American screenwriter

Bentley Kyle Evans (born August 10, 1966) is an American television writer, producer, director and actor. He is a native of Oakland, California.

==Early life==
Evans was born in Oakland, California. Though Evans was born in the Bay Area, he was raised in the View Park-Windsor Hills neighborhood of Los Angeles. He graduated from Westchester High School in 1984. Shortly after, in 1986, he was a Production Assistant on Robert Townsend's "Hollywood Shuffle". He also earned a small speaking role in the film that got him into the Screen Actors Guild (SAG).

==Career==
Evans made his acting debut in the 1990 film House Party. He is most notable as the show runner on several sitcoms, among them Martin (1992–1997) on FOX, The Jamie Foxx Show (1996–2001) on The WB, and Love That Girl! (2010–2014) on TV One. utside of television, Evans is the co-screenwriter, with his Martin star Martin Lawrence, of Lawrence's 1996 feature film, A Thin Line Between Love and Hate.
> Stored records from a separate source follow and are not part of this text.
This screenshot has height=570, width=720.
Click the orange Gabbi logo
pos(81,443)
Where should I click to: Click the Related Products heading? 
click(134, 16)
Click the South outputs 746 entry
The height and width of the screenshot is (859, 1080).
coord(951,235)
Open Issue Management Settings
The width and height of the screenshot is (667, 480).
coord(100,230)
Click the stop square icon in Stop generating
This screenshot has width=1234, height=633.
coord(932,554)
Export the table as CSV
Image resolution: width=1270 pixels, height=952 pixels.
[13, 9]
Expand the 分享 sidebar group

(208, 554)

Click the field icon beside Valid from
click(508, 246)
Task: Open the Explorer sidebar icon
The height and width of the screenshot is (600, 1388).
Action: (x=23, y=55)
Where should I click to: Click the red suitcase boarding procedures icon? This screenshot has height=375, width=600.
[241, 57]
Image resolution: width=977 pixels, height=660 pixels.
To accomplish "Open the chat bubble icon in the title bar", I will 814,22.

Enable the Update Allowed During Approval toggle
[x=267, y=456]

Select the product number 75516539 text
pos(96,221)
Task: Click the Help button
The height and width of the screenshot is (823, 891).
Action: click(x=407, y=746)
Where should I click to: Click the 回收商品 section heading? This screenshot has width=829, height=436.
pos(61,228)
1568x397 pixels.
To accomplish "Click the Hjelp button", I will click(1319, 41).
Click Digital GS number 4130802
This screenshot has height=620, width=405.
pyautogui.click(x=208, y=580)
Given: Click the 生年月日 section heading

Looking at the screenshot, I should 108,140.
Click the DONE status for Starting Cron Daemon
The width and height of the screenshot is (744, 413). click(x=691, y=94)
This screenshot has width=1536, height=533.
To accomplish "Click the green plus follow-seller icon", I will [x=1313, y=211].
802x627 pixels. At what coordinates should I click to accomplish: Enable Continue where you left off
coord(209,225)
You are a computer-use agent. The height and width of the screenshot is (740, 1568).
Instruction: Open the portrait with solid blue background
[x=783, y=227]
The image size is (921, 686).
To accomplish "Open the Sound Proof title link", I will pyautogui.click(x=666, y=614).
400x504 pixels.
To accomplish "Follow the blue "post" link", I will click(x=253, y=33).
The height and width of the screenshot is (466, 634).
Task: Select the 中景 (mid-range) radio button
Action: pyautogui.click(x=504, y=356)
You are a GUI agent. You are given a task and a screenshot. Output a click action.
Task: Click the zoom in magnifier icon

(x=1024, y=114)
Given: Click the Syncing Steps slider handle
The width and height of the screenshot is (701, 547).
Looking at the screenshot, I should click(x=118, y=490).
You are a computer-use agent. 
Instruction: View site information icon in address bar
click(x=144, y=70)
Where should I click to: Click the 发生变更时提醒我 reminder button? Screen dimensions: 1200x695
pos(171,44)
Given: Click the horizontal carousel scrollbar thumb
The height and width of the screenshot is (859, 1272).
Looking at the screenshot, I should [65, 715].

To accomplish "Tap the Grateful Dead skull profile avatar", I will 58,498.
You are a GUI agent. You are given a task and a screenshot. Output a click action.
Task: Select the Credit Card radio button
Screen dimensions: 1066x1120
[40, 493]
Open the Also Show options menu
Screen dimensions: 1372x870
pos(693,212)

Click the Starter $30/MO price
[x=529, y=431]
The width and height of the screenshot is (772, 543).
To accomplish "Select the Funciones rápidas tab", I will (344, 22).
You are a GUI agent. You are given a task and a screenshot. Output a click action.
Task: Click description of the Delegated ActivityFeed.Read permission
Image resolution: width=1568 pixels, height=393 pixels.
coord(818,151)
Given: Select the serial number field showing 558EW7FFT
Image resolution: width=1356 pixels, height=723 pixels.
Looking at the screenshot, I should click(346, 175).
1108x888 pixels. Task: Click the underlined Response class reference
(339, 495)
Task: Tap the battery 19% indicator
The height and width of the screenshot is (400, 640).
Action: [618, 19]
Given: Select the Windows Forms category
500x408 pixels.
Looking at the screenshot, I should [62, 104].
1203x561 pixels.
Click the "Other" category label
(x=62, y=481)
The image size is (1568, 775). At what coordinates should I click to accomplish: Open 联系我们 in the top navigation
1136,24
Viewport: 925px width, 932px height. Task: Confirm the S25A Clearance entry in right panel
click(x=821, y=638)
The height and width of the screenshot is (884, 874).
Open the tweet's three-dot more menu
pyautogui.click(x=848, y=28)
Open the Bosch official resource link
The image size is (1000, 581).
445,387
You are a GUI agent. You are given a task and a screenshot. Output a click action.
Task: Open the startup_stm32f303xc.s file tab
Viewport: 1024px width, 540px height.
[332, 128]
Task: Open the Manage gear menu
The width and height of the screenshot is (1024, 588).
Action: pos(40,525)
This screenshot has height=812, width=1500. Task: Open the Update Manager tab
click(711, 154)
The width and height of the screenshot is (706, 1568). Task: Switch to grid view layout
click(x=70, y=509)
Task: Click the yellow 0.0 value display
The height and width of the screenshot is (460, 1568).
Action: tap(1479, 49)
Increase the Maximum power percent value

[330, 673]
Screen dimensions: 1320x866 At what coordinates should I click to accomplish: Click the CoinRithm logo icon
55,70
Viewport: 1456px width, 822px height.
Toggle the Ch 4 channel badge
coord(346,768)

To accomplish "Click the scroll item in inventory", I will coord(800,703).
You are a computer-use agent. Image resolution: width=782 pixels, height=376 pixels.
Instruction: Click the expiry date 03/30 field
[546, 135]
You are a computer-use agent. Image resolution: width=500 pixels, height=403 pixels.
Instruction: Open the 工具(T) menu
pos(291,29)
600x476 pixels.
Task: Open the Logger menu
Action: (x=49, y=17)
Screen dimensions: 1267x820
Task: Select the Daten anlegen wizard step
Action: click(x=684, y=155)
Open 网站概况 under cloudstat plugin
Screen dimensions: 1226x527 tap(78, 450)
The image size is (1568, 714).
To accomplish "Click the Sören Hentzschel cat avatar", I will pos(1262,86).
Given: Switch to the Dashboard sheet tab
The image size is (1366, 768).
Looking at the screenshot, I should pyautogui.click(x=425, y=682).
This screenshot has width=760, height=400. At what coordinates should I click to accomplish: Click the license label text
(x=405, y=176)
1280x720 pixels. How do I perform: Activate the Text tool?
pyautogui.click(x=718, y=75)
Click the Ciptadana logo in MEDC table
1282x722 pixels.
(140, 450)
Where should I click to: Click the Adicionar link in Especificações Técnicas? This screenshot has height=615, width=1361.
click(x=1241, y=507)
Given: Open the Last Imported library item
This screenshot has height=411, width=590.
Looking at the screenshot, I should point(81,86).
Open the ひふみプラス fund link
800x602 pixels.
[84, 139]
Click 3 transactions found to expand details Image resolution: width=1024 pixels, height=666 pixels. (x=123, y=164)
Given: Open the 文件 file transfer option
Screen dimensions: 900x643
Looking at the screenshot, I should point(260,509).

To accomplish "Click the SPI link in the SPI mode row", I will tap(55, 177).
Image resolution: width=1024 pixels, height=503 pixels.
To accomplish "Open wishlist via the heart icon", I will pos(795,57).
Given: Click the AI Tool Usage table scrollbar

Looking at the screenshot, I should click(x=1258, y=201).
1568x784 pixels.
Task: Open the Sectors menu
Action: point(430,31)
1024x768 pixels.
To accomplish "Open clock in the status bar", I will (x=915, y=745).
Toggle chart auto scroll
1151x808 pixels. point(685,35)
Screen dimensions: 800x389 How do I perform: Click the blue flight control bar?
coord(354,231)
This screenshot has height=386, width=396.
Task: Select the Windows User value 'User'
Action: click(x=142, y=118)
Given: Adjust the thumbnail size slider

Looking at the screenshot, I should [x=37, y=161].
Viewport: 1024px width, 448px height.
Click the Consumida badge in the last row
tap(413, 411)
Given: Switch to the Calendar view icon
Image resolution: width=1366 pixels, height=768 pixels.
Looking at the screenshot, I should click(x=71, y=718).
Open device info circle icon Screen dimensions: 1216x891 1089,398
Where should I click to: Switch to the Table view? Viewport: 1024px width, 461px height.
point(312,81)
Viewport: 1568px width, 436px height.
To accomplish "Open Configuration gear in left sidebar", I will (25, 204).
Evans created, executive produces and directs the TV series Family Time, which became Bounce TV's first original scripted program. Evans is also the creator of other Bounce TV sitcoms, such as In the Cut and Grown Folks. In addition, Evans executive produced a new Jamie Foxx sitcom, Dad Stop Embarrassing Me!, which debuted on Netflix in 2021.

Evans teamed up with famed rapper MC Lyte and together they co-created the series Partners in Rhyme which premiered on the ALLBLK. Evans directed the first and second season.

Also on ALLBLK, Evans Executive produces and directs the situation comedy, Millennials. The second season is set to air in the third quarter of 2022.

In 2022, Evans co-wrote and co-executive produced Martin: The Reunion on BET+.

==Personal life==
Evans has a son and a daughter. His son, Bentley Kyle Evans Jr., had a main role as Devin Stallworth on the TV series Family Time. His daughter, KyLee Evans, is a writer for The Proud Family: Louder and Prouder on Disney+.